Ame/Watarasebashi single
| No. | Title | Music | Length |
|---|---|---|---|
| 1. | "Ame (as right as rain mix)" ((雨 (as right as rain mix); "Rain (as right as rain mix)")) | Matsuura | 5:04 |
| 2. | "Watarasebashi" ((渡良瀬橋; "Watarase Bridge")) | Saitō | 3:48 |
| 3. | "Ame (as right as rain mix)" (Instrumental) | Matsuura | 5:04 |
| 4. | "Watarasebashi" (Instrumental) | Saitō | 3:43 |

== Personnel ==
- Chisato Moritaka – vocals
- Hideo Saitō – all instruments, programming

== Charts ==

| Chart (1990) | Peak position |
|---|---|
| Japanese Oricon Singles Chart | 2 |

== Certification ==

| Region | Certification | Certified units/sales |
| Japan (RIAJ) | Gold | 200,000^{^} |
^{^} Shipments figures based on certification alone.

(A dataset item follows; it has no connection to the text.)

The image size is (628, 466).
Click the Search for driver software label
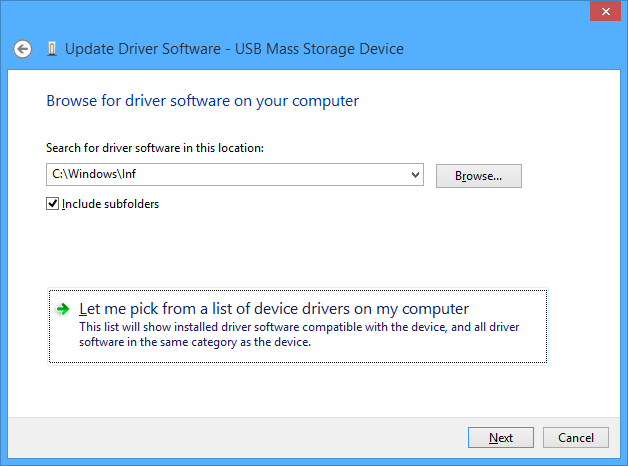(154, 148)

== Moeko Matsushita version ==

"Ame" was covered by Moeko Matsushita as her fifth and final single, released by Avex Trax on January 8, 2003. It was used as the ending theme of the NTV variety show TV Ojamanbow (TVおじゃマンボウ, Terebi Oja Manbō). The first B-side, "Summer Breeze", was the ending theme of the Japanese dub of Totally Spies!. The second B-side, "Do-ki-do-ki ~Jitensha ni Notte~", was used for a Seventeen magazine TV commercial.

The single peaked at No. 50 on Oricon's singles chart.

=== Track listing ===

| No. | Title | Lyrics | Music | Arrangement | Length |
|---|---|---|---|---|---|
| 1. | "Ame" ((雨; "Rain")) | Chisato Moritaka | Seiji Matsuura | Takashi Iwato | 4:36 |
| 2. | "Summer Breeze" | Saiko Kawamura | Tsukasa | Hiroshi Uesugi | 4:33 |
| 3. | "Do-ki-do-ki ~Jitensha ni Notte~" (ド・キ・ド・キ 〜自転車に乗って〜 ("Do-ki-do-ki ~Riding a Bicycle~")) | moeco | Hideki Kurosawa | Kurosawa | 4:10 |
| 4. | "Ame" (Instrumental) |  |  |  | 4:36 |
| 5. | "Summer Breeze" (Instrumental) |  |  |  | 4:33 |
| 6. | "Do-ki-do-ki ~Jitensha ni Notte~" (Instrumental) |  |  |  | 4:07 |

=== Charts ===

| Chart (2003) | Peak position |
|---|---|
| Japanese Oricon Singles Chart | 50 |

== Other cover versions ==
- Rita Coolidge covered the song in English as "Rain" in her 1991 album Dancing with an Angel.
- Taiwanese singer Ma Tsui-ju covered the song in Chinese as "Bùnéng yuàn nǐ zhǐ néng yuàn zìjǐ" (不能怨你只能怨自己; "You Cannot Blame Anyone but Yourself") in her 1991 album Shénme yàng de ài nǐ cái huì dǒng (什麼樣的愛你才會懂; What Kind of Love Will You Understand?).
- Cantopop singer Cecilia Tam covered the song as "Yǔzhōng de bàoyōng" (雨中的抱擁; "An Embrace in the Rain") in her 1991 album Zhōngyú zhǎodào LOVE (終於找到LOVE; I Finally Found Love).
- Cantopop singer Elaine Ho covered the song as "Yè shēn yǔzhōng" (夜深雨中; "Deep Rain in the Night") in her 1992 album Elaine.
- Springs covered the song in their 2003 compilation Springs Super Best.
- Yui Ichikawa covered the song in 2003.
- Miku Ueno covered the song in 2003.
- Ceyren covered the song in 2006.
- Runa Miyoshida covered the song in her 2007 cover album pure flavor #1〜color of love〜.
- Anri covered the song in her 2007 cover album Tears of Anri.
- Miu Nakamura covered the song in her 2008 album Stand My Ground.
- Chikako Sawada covered the song in her 2009 album Utahime Monogatari.
- Junichi Inagaki recorded a duet with Moritaka in his 2009 cover album Otoko to On'na 2 -Two Hearts Two Voices-.
- Ms. Ooja covered the song in her 2011 single "Cry Day...".
- Yūzō Imai covered the song in his 2010 cover album Kimi to Aruita Jikan.
- Cute (with Maimi Yajima on vocals) covered the song in Limited Editions A-B of their 2013 single "Kono Machi".